We’ve launched several improvements over the last two weeks, including a few new DocumentCloud Add-Ons to help you extract tables from your documents and boosted DocumentCloud search stability. MuckRock’s FOIA Log Explorer now has agency cards, which provide you with more detail about each agency’s logs.
MuckRock
FOIA Log Explorer now includes agency cards, a dropdown view of how many logs are present for each agency with a link to each log, making it easy to see which agencies are and aren’t represented. They also let you hone in on different periods (usually a fiscal year) for a given FOIA log.

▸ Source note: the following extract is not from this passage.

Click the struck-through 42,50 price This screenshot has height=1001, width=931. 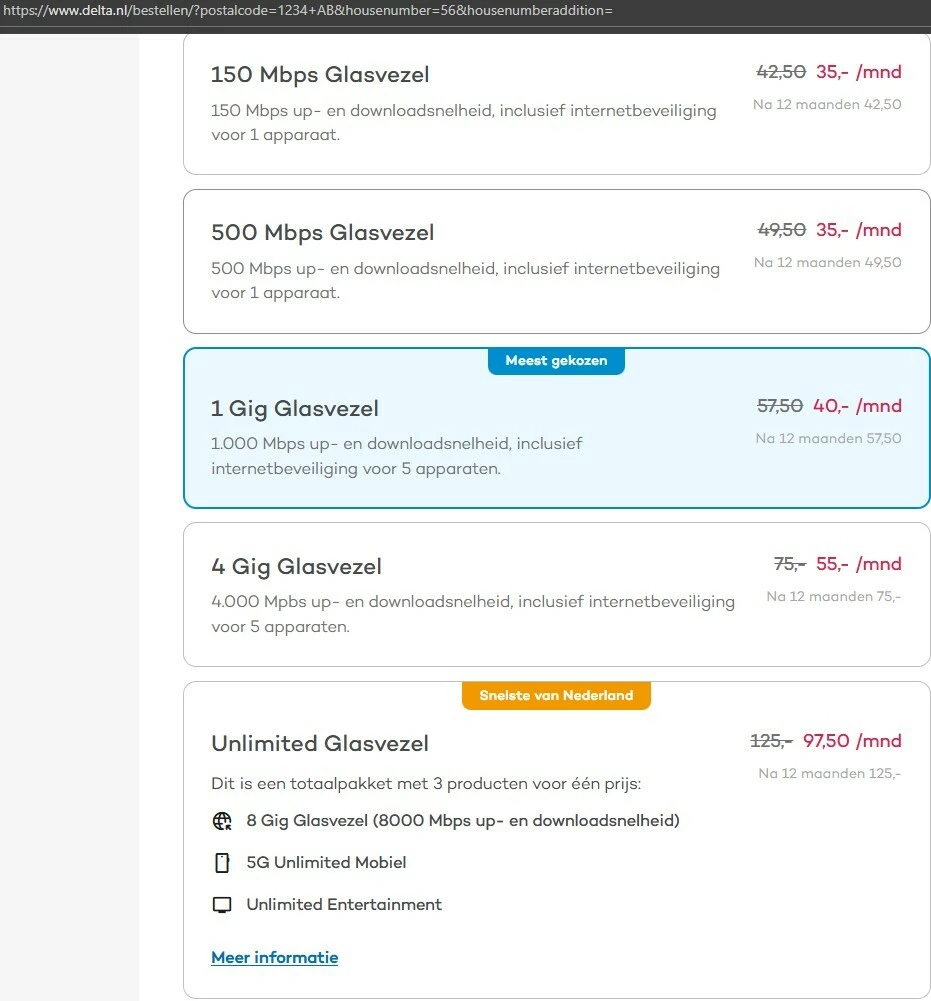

We’re always looking to add additional FOIA logs to the repository, so please share any logs you’ve dug up!
DocumentCloud
DocumentCloud search now uses stop words to deprioritize filler words like “the”, “is” and “are”. These words appear in large quantities across large document sets and slow down search results. The inclusion of filtering for stop words makes DocumentCloud more reliable and makes it so that queries fail less often. Previously, queries which included stop words would often result in a failure. With the stop words filtering this is much less common.
Before:
After:
DocumentCloud Add-Ons
We have released four new premium Add-Ons to assist you in bulk analyzing your document sets or to extract tabular data from your document sets directly within DocumentCloud. Upgrade today to use DocumentCloud premium Add-Ons.
Azure Table Extractor
Azure Table Extractor allows you to extract tables from a set of pages in your document using Azure Document Intelligence’s Form Analyzer. No custom layout needs to be provided. Azure will auto-detect the boundaries of tables in your document and return you the results. Select a start and end page to extract the tables between those pages and select between a JSON or CSV output format for the tables.
Textract Table Extractor
The Textract Table Extractor Add-On uses Amazon’s Textract service to extract tables from documents starting from a start page to an end page. Similar to Azure, no model is provided, it detects the tables automatically for you. You may choose between a CSV or an Excel file as output.
GPT-4 Vision Add-On
The GPT-4 Vision Add-On also allows you to detect and extract tabular data from your documents using GPT-4’s Vision service. You may provide a prompt to hone in on the information you want GPT-4 Vision to return in order to change how the output looks. Select a start and end page to extract the tables between those pages and select between a JSON or CSV output format for the tables.
GPT 3.5 Turbo Scheduler
Add-Ons have a time limit dependent on the maximum time limit of a GitHub Actions run, which is at maximum six hours.
For users with really large document sets that they would like to analyze, our new GPT 3.5 Turbo Scheduler Add-On allows you to run our GPT 3.5 Turbo Add-On on your document set incrementally in an hourly, daily or weekly fashion. This allows you to break up your large document set into smaller subsets for analysis over time instead of trying to analyze all of the documents in the six-hour timeframe. You can select the batch size you’d like to run during each run, what prompt you would like to use, an optional limiter and a key you’d like to use to tag the completed documents.